The Constitution of India
Article 243T
Reservation of seats
(1) Seats shall be reserved for the Scheduled Castes and the Scheduled Tribes in every Municipality and the number of seats so reserved shall bear, as nearly as may be, the same proportion to the total number of seats to be filled by direct election in that Municipality as the population of the Scheduled Castes in the Municipal area or of the Scheduled Tribes in the Municipal area bears to the total population of that area and such seats may be allotted by rotation to different constituencies in a Municipality.

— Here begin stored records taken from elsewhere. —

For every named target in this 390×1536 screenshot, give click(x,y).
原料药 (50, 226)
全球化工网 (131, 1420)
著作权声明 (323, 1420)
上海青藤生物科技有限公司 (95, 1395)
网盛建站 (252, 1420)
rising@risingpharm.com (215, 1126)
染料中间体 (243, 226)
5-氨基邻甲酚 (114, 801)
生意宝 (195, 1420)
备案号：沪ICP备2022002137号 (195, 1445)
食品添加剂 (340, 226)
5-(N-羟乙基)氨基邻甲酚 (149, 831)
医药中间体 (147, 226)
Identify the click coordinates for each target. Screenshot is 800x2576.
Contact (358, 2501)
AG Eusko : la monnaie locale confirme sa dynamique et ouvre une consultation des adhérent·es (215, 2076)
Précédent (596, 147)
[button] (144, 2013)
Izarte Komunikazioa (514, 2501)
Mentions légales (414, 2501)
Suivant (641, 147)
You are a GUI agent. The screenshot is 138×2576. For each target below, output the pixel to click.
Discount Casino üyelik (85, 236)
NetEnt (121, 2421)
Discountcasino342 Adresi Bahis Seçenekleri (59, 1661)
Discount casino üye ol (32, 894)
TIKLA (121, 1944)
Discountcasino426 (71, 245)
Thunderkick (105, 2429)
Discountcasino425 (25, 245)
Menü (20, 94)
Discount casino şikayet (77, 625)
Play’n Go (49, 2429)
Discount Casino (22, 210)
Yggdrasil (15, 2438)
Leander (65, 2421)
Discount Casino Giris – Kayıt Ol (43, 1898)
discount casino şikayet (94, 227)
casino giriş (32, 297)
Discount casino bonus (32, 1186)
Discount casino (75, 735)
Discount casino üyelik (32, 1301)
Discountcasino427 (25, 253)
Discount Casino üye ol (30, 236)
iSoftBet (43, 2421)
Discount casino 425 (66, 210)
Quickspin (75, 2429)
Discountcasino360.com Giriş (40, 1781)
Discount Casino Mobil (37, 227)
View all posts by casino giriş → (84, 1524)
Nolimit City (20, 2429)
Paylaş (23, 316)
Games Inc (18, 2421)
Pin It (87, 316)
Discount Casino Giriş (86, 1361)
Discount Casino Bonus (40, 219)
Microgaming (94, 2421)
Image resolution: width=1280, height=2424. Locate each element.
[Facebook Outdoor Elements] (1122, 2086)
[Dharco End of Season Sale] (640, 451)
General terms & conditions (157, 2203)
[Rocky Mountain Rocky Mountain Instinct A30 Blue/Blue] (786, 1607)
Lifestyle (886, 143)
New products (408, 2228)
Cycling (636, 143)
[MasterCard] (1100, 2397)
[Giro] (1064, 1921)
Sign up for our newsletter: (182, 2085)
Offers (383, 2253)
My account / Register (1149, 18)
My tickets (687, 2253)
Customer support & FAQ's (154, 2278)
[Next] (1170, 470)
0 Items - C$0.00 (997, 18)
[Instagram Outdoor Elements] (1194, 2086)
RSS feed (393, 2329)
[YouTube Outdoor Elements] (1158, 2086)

(2) Not less than one-third of the total number of seats reserved under clause (1) shall be reserved for women belonging to the Scheduled Castes or, as the case may be, the Scheduled Tribes.
(3) Not less than one-third (including the number of seats reserved for women belonging to the Scheduled Castes and the Scheduled Tribes) of the total number of seats to be filled by direct election in every Municipality shall be reserved for women and such seats may be allotted by rotation to different constituencies in a Municipality.
(4) The offices of Chairpersons in the Municipalities shall be reserved for the Scheduled Castes, the Scheduled Tribes and women in such manner as the Legislature of a State may, by law, provide.
(5) The reservation of seats under clauses (1) and (2) and the reservation of offices of Chairpersons (other than the reservation for women) under clause (4) shall cease to have effect on the expiration of the period specified in article 334.
(6) Nothing in this Part shall prevent the Legislature of a State from making any provision for reservation of seats in any Municipality or offices of Chairpersons in the Municipalities in favour of backward class of citizens.
Why this exists
Added by the 74th Constitutional Amendment in 1992, this Article aimed to make urban local self-government genuinely representative. Just as Article 243D did for rural panchayats, 243T ensures that historically marginalized groups—SCs, STs, and women—have guaranteed seats in city and town governance, preventing their exclusion from local decision-making that directly affects daily civic life like sanitation, roads, and water supply.
How courts read it
Courts have generally upheld the mandatory nature of these reservations, treating them as essential to the constitutional scheme of local self-governance under Part IXA. Judicial decisions have clarified that reservation must be based on proper population data (often requiring updated caste/tribe census figures for the specific municipal area) and that rotation of reserved seats must not be manipulated to defeat the purpose of periodic access to representation for different constituencies.
Common misconceptions
- Myth: Women's reservation in municipalities will end after a fixed number of years, just like SC/ST reservation.
Fact: Clause (5) explicitly says only the SC/ST seat and Chairperson reservations end with the Article 334 timeline; reservation for women continues indefinitely. - Myth: States cannot add reservations beyond SC, ST, and women.
Fact: Clause (6) explicitly allows states to add reservations for backward classes as well, on top of the constitutionally mandated ones.